The focus shifts from engineering design and development to real-world testing and evaluation, said Abdullah Bazzi, senior manager of Chrysler Group’s advanced hybrid vehicle project. The plug-in hybrids will be subjected to temperature extremes and variations of drive cycles. Other deployments are in Arizona, North Carolina and Michigan.

Two additional plug-in hybrid minivans will be retained by Chrysler Group engineers. One of those vehicles will be subject to a short-duration test by Argonne National Laboratory.

The two-year project stems from a Chrysler Group’s partnership with the US Department of Energy (DOE). The DOE has invested $10 million to further the research.

Each plug-in hybrid Town & Country is equipped with an E85-compatible 3.6L Pentastar engine mated to a front-wheel-drive, two-mode hybrid transmission. It also is powered by a liquid-cooled 12.1 kWh lithium-ion battery supplied by Electrovaya. Total system output is 290 hp (216 kW) and total range is 700 miles (1,127 km).

The minivans have an electric drive range in the city of 22 miles, and charge depleting fuel economy (city) of 53 mpg US (4.43 l/100 km). Charge times are two-to-four hours at 220 volts with a Level 2 charge cord unit, and eight-to-15 hours at 110 volts with a Level 1 charge unit.
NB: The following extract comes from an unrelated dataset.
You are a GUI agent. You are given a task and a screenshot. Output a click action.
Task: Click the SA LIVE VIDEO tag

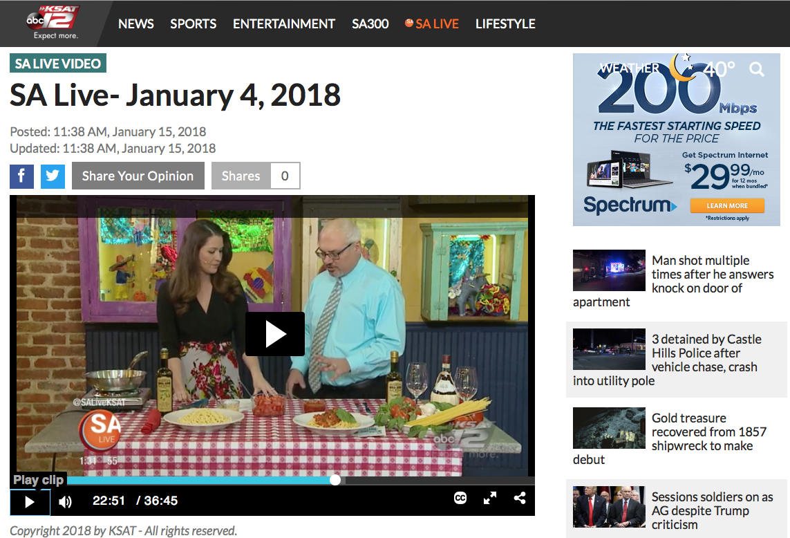(x=58, y=64)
A fleet of plug-in hybrid Ram pickups also is being evaluated as part of a wider project. Chrysler Group dominates the minivan market, selling 13.4 million units globally since inventing the segment in 1983.

Comments

Dave R

Seems to be a lot of technical errors in this article:

1. 3.6l Pentastar is a V6, not a V8 (see graphic).

2. 6.6kW L2 should always charge the 12kWh pack from empty to full in ~2 hours.

3. 1.0kW L1 should always charge the 12kWh pack from empty to full in ~15 hours, but could be as low as 10 hours. Perhaps there's a good reason for a factor of 2 efficiency in charging - battery cooling or something?

4. Charge depleting fuel economy of 53 mpg US means what? Is that gas-only fuel economy and does not include electricity? Or should that be MPGe? Assuming that it can drive purely on electricity for 22 miles and uses about 11 kWh (can't use the whole pack), that does come out to around 50 MPGe.

dursun

3.6 liters !!! WTF is that about?

HarveyD

Fuel consumption, on longer trips at highway speed, will most likely be around 25 to 29 mpge.

For short trips, starting with a fully charged battery, it will probably do 50+ mpge most of the time.

In normal mixed driving, it may do close to 35 mpge

Brotherkenny4

L2 chargers may be 6.6kW capable but the battery may need a slower charge.

3.6L - this is still chrysler. They sell hemis and know that everyone is a lead foot who needs lots of power to ward off the agents of the natural world that are out to get them. We are in a war against mother nature who is trying to kill us.

Charge depleting means that it is running as closely to an EV as it is designed to. Charge maintaining means it is running like a HEV. So, as Harvey said, it's 53 mpge.

ToppaTom

More million dollar demonstration, testing and evaluations.

So called real-world - why? because it is in a real world where there almost no other EVs, or charging stations to determine how it "fits" when the roads are full of EVs?

No? What then, that any fool does not already know?

Stan Peterson

This is paid govermental boondoggling. DOE bureaucrats had money to spend on a meaningless demonstration project, so Chrysler undertoook to do it, and gain "greenie points" and get paid while doing so.

It proves little, except that you can construct a PHEV hybrid Minvan, that works. Using the 2nd generation FWD version of the GM/Daimler/BMW 2-mode parallel hybrid system, attached to a PentaStar V-6.

We learn that it attains 53 mpge, while running on a combined charge and gasoline, for slightly more than half a days typical driving distance, or 22 miles. It then reverts to typical ICE mileage of 21-25 mpg, for the of a typical 40 daily usage. The composite fuel consumption for a typical days use is the average of 53 and 23 mpg, on a 22/40 basis or about 41 mpge daily. Not bad.